# Material
⟨

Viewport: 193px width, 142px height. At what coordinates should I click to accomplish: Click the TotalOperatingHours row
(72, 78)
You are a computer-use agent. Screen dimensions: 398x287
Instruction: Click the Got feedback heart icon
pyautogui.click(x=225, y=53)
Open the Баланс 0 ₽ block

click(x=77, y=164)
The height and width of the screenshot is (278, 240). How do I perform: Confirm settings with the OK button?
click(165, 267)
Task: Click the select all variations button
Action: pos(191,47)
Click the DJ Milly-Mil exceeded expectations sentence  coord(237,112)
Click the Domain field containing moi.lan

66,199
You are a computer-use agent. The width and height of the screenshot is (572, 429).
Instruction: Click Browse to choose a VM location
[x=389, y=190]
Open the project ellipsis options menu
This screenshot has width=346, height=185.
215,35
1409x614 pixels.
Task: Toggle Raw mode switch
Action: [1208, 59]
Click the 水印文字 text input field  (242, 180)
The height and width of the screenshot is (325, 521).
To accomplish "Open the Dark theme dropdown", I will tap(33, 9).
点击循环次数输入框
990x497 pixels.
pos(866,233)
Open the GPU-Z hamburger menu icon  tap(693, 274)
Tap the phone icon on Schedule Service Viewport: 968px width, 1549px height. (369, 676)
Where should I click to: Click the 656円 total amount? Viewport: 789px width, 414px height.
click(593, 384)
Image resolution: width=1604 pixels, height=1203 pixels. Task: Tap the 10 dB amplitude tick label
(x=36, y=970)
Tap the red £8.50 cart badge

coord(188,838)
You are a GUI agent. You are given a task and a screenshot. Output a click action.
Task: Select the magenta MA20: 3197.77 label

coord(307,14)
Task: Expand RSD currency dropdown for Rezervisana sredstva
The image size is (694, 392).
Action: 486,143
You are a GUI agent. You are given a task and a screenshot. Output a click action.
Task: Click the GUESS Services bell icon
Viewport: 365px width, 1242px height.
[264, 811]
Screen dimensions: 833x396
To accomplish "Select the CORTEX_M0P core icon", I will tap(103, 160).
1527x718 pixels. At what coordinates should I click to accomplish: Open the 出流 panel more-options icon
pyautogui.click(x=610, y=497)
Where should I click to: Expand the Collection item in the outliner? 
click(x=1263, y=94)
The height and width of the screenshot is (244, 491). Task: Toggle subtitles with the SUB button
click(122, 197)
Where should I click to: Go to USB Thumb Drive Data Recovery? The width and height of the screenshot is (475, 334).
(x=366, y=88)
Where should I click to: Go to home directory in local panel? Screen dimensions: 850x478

⟩

# Goal
Pull out each line of the records above that contains the word "panel". Copy every such line in full.

# Solved exercise
1527x718 pixels. At what coordinates should I click to accomplish: Open the 出流 panel more-options icon
Where should I click to: Go to home directory in local panel? Screen dimensions: 850x478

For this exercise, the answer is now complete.